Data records
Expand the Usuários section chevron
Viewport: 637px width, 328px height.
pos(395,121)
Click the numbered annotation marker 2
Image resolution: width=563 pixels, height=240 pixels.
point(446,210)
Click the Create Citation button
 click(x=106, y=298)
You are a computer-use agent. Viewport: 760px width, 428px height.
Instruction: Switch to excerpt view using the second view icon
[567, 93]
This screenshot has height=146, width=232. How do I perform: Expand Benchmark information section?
--
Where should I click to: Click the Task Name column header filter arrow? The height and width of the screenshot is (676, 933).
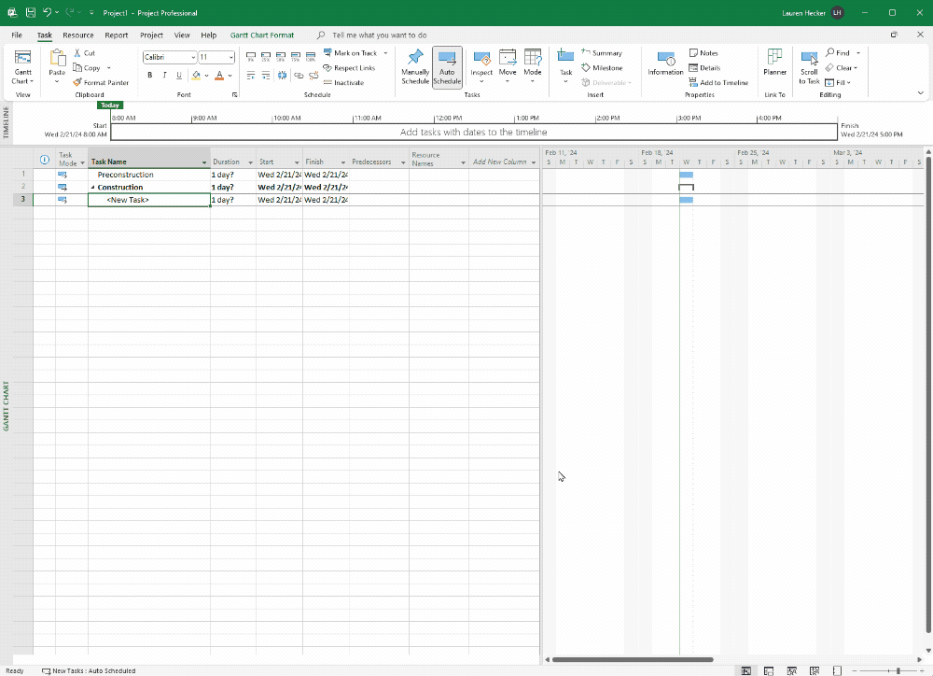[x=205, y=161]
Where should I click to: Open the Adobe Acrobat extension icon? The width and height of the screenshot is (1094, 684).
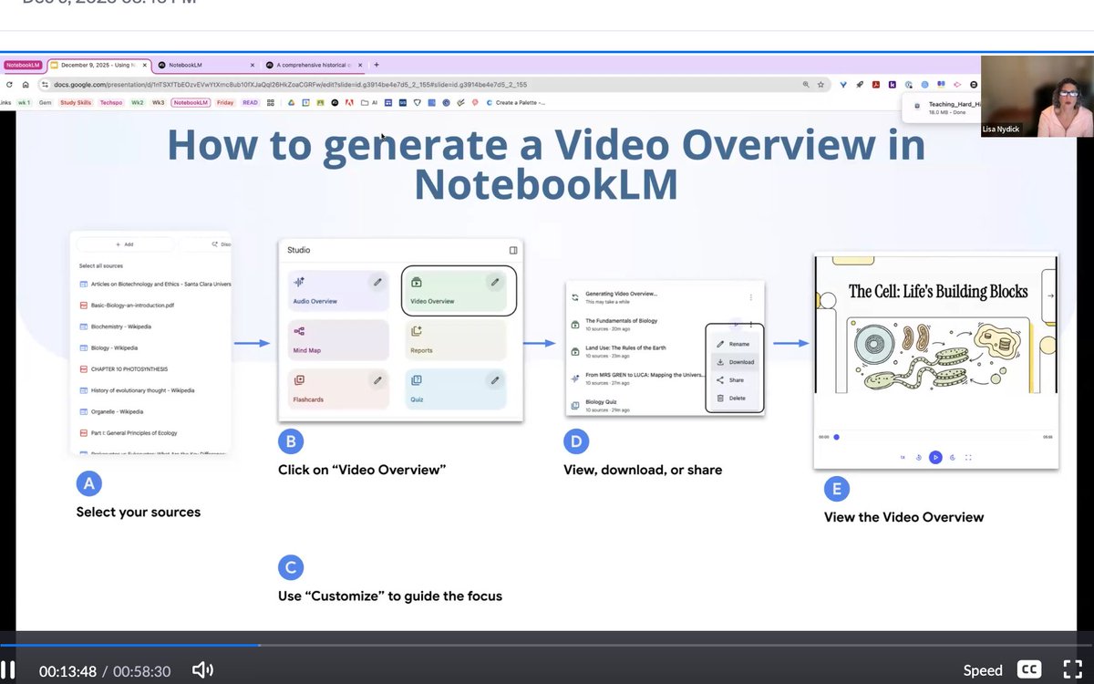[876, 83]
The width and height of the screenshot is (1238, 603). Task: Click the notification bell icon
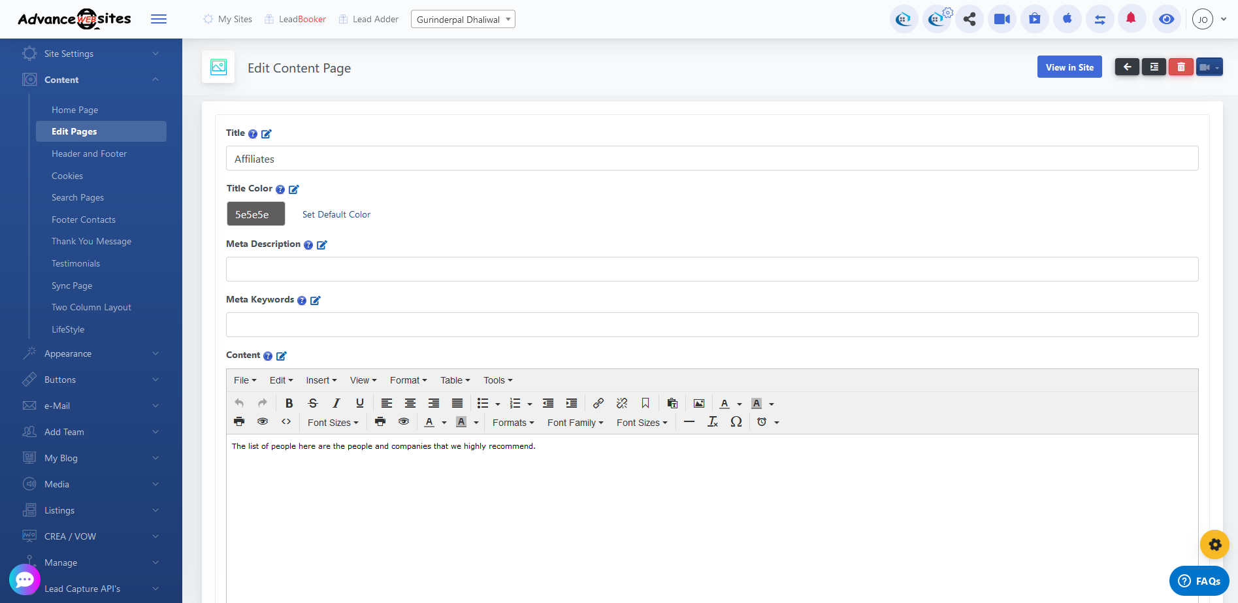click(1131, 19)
--
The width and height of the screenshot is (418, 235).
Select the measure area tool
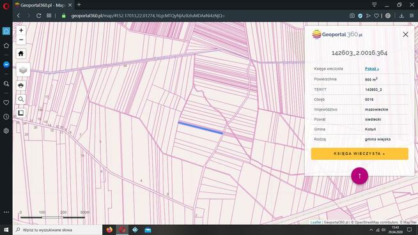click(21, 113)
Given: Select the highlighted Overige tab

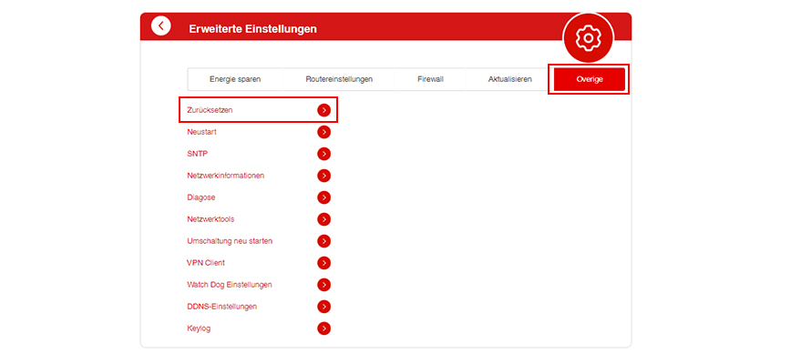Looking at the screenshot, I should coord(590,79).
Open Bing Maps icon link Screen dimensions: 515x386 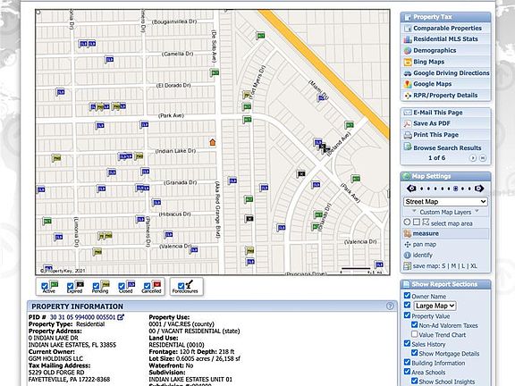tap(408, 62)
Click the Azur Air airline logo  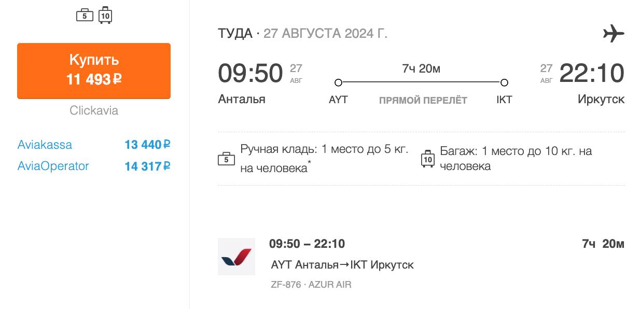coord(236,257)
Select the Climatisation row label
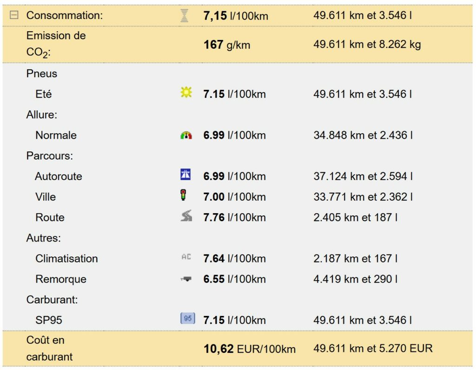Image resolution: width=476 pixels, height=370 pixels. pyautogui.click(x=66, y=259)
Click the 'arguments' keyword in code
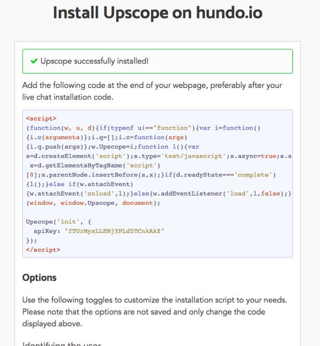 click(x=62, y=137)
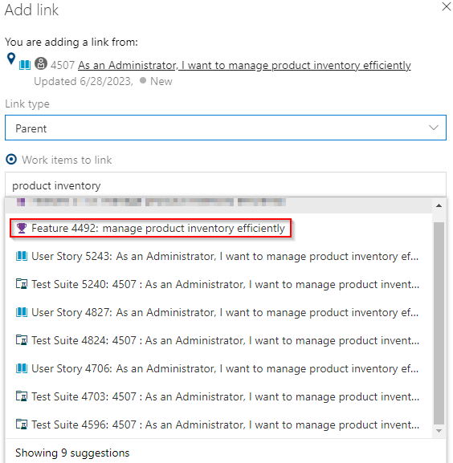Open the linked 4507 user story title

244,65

TASK DETAILS — Starting at the line that has "You are a computer-use" and ending at the line that has "This screenshot has", please write out the lines above exactly, leaving out all others.

SOLUTION TO THE PROBLEM —
You are a computer-use agent. Viewport: 760px width, 428px height.
Instruction: Switch to excerpt view using the second view icon
[567, 93]
This screenshot has height=146, width=232. How do I perform: Expand Benchmark information section?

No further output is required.